Number the lines of the entries as a list, from the first line through the line with "The image size is (929, 448). coord(410,193)", and leave out any blank lines.

--- begin Supplied data ---

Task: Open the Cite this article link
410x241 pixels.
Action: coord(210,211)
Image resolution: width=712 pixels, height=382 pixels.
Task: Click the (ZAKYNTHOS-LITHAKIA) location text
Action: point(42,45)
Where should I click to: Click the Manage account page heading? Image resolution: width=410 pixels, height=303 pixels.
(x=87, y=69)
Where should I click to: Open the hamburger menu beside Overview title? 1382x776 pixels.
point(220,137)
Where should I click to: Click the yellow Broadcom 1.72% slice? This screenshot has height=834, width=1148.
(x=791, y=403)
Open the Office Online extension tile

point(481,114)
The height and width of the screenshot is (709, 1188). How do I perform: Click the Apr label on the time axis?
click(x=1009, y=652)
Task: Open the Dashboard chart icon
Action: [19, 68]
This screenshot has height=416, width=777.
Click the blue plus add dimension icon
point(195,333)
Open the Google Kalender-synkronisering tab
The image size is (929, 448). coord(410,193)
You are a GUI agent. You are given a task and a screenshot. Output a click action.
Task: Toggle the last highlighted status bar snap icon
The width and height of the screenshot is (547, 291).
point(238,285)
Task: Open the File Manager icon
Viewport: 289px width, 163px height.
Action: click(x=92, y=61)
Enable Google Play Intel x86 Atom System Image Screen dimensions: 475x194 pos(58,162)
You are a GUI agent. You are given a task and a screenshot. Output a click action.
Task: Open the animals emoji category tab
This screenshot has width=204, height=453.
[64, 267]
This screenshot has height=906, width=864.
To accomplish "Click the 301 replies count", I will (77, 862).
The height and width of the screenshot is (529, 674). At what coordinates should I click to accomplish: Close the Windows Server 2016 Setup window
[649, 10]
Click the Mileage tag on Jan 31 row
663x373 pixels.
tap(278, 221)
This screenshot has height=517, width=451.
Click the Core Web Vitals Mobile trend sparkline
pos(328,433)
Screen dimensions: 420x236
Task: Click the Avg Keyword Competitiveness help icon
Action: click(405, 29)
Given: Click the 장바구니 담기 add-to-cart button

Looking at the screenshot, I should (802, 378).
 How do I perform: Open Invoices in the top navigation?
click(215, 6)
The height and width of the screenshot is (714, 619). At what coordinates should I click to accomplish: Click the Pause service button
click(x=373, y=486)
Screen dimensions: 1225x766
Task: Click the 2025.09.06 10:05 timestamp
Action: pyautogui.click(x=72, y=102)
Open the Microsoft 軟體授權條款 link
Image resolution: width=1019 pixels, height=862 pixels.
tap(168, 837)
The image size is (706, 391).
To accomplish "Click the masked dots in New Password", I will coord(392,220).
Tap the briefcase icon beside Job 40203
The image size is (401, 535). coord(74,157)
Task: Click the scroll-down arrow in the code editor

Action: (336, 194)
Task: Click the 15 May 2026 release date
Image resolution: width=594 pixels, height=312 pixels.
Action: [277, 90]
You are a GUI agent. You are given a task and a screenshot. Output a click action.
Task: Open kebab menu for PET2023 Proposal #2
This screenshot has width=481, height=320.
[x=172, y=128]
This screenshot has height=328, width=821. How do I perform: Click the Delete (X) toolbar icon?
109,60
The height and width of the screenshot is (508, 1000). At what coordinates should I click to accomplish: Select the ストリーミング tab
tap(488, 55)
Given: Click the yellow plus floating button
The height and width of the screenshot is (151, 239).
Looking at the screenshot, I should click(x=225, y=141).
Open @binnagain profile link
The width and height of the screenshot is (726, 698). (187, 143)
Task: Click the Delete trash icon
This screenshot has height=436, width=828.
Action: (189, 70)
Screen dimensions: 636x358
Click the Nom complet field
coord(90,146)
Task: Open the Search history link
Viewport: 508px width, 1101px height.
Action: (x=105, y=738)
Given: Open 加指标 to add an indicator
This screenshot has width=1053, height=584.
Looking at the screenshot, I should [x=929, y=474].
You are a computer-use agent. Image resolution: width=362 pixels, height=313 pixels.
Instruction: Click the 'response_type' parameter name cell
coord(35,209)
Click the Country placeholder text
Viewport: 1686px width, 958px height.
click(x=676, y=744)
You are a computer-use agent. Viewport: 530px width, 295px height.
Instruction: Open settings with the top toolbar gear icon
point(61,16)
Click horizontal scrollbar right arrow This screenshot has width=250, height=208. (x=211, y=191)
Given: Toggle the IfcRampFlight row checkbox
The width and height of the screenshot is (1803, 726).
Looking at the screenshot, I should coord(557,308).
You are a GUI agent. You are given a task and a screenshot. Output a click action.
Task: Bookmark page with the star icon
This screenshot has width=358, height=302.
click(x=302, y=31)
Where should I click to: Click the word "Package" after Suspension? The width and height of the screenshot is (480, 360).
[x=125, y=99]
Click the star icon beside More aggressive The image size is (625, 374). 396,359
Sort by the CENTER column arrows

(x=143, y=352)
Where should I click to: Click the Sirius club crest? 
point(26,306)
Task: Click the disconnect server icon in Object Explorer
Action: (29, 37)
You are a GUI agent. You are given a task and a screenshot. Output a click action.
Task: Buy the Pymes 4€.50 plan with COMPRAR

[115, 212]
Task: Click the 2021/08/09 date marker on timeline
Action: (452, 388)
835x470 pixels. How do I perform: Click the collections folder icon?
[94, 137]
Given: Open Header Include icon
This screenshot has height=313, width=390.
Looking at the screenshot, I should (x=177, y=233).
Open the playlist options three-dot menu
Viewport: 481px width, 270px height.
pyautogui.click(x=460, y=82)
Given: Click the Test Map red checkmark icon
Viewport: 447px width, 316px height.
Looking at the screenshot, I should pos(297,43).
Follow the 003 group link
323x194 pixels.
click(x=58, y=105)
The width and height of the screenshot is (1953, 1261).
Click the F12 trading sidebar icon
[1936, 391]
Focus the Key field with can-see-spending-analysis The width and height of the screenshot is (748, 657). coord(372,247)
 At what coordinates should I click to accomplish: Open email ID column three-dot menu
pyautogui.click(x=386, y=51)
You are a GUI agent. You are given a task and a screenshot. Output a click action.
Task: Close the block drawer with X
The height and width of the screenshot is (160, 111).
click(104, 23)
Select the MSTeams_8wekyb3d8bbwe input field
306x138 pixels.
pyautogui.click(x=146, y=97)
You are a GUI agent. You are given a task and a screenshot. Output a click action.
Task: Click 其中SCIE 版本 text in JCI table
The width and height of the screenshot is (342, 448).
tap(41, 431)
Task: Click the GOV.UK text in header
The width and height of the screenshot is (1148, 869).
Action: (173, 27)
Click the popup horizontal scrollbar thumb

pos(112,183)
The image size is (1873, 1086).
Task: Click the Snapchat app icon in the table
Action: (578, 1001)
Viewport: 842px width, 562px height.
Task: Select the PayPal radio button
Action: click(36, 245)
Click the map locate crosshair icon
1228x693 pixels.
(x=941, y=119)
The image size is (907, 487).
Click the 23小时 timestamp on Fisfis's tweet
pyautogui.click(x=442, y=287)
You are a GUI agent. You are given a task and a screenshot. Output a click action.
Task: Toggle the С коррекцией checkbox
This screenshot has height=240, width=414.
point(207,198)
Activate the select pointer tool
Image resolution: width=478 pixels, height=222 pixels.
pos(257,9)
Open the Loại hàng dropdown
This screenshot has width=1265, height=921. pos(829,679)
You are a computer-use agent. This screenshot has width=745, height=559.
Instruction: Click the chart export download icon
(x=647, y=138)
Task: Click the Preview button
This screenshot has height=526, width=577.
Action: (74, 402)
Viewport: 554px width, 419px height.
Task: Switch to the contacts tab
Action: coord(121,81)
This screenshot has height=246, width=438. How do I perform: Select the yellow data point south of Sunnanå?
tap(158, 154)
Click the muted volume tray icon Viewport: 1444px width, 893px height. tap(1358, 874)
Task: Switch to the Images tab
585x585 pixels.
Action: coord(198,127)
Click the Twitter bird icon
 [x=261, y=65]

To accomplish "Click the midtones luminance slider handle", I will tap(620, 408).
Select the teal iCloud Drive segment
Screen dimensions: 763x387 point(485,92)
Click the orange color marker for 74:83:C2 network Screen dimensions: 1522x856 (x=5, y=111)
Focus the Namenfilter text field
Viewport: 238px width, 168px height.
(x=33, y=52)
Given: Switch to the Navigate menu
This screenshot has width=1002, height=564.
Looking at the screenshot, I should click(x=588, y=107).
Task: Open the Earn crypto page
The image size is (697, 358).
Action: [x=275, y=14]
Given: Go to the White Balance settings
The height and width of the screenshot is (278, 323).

--- end Supplied data ---

▸ Exercise output:
1. Task: Open the Cite this article link
2. 410x241 pixels.
3. Action: coord(210,211)
4. Image resolution: width=712 pixels, height=382 pixels.
5. Task: Click the (ZAKYNTHOS-LITHAKIA) location text
6. Action: point(42,45)
7. Where should I click to: Click the Manage account page heading? Image resolution: width=410 pixels, height=303 pixels.
8. (x=87, y=69)
9. Where should I click to: Open the hamburger menu beside Overview title? 1382x776 pixels.
10. point(220,137)
11. Where should I click to: Click the yellow Broadcom 1.72% slice? This screenshot has height=834, width=1148.
12. (x=791, y=403)
13. Open the Office Online extension tile
14. point(481,114)
15. The height and width of the screenshot is (709, 1188). How do I perform: Click the Apr label on the time axis?
16. click(x=1009, y=652)
17. Task: Open the Dashboard chart icon
18. Action: [19, 68]
19. This screenshot has height=416, width=777.
20. Click the blue plus add dimension icon
21. point(195,333)
22. Open the Google Kalender-synkronisering tab
23. The image size is (929, 448). coord(410,193)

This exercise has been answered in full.